Чтобы выжить, юношам приходилось попрошайничать, а иногда и красть на рынке:
— А днем мы промышляли на базаре. Были такие, шо й молока давали выпить бутылку. Ну и в конце концов, только каже «щас тут, а то вкрадеш бутылку». Ага. И пирожки давали. Потом этот Иван, мудрец был, он приучился. Он по ту сторону полки ляже. На полку. Ногу подниме, кричит: «Он летить-летить-летить, ой летить!» А я с этой стороны, где кошелка, слева стоить. И пирожки ж открытые. Дак она: «Га? Где летить? Шо?» А я, моя задача: «хап», и пошел драпать. Все! Ну сколько вхопил, это вже мое, напополам с Иваном.
В конце концов ребят поймала милиция. Их отправили работать на макаронную фабрику:
— Меня переодели. Одели, белый колпак дали и халат белый. И где-то нашли майку, сорочку, у душ… И в сушильный цех. Ага. Я смотрю, думаю: на другую планету попал.
Фотография. Федор Задереев (слева) с другом Иваном Новиком (справа) во время «пятиминутки» на макаронной фабрике, г. Чернигов.
Ивана назначили в цех, где изготавливали упаковку, а Федора — в сушильный отдела Изголодавшийся Федор попытался съесть макароны, но его заметил начальник цеха:
— Хапнул в руку, давай кушать — трещить. А он услыхал, увидел: «Ты что, пацан, голодный?» Я ж не признавался, шо я голодный. Да, дядька так» — говорю — «балуюсь».
Тогда же он впервые получил деньги, заработанные собственным трудом. Более того, наконец-то смог подержать купюры в руках.

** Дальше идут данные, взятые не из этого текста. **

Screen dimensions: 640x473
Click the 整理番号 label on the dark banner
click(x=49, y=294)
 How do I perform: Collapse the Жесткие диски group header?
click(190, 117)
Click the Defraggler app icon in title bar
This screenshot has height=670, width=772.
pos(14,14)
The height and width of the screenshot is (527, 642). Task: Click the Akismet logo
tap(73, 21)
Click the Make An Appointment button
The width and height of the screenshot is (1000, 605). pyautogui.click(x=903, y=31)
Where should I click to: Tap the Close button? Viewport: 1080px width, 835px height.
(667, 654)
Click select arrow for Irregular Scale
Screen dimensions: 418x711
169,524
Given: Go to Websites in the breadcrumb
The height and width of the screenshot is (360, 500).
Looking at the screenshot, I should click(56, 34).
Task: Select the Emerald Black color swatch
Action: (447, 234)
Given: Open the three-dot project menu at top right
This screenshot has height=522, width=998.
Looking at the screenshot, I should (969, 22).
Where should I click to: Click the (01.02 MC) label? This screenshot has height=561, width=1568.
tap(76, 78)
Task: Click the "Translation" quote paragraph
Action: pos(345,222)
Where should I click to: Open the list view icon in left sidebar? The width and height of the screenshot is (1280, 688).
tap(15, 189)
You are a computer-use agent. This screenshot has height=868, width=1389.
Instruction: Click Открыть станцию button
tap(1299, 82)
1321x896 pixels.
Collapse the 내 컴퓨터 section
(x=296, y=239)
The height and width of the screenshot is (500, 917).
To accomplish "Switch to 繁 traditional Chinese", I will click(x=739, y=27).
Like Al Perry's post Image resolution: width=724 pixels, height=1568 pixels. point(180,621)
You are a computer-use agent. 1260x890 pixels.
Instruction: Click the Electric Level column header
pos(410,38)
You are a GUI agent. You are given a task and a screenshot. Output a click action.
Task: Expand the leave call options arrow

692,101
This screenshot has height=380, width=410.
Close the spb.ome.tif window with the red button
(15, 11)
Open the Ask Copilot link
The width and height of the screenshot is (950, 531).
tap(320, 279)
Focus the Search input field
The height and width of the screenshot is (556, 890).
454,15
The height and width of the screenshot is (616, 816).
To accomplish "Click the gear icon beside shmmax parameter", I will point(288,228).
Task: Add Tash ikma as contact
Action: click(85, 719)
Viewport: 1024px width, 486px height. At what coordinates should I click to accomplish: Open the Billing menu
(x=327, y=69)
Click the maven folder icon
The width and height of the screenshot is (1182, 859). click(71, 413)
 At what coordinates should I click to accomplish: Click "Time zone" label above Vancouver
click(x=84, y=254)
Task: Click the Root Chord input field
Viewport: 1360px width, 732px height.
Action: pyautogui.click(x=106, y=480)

—начальник пошел выписал мне аванс, грошей. Я их у руках не держал. Но пошел в столовую, никогда в жизни не забуду, я две тарелки, одну тарелку заказал суп: макароны, картошка, и чебуля, и маргарином зажарэнэ. Большая тарелка влупил, думаю, ты смотри, как живу я, как генерал или просто я… на другом свете. Посидел-посидел, а еще одну заказал. Запомнил на всю жизнь. И пошла моя, и пошла моя жизнь.
За эти деньги Федор приобрел новую одежду: пальто, рубашку, кепку и сапоги. Когда он приехал домой, посмотреть на него собралось все село. Еще через несколько лет он устроился на Черниговскую фабрику музыкальных инструментов. Его поселили в общежитие, и с тех пор у него был стабильный доход и он мог остаться в городе.
— Я вам хочу сказать, что я лично ушел с села. Сколько мне там было, пятнадцать или четырнадцать, я спасся от этого всего, потому что в селе дальше продолжалось, недостаток большой, хлебом не наедались. Я ушел, я нашел свой путь, мне повезло.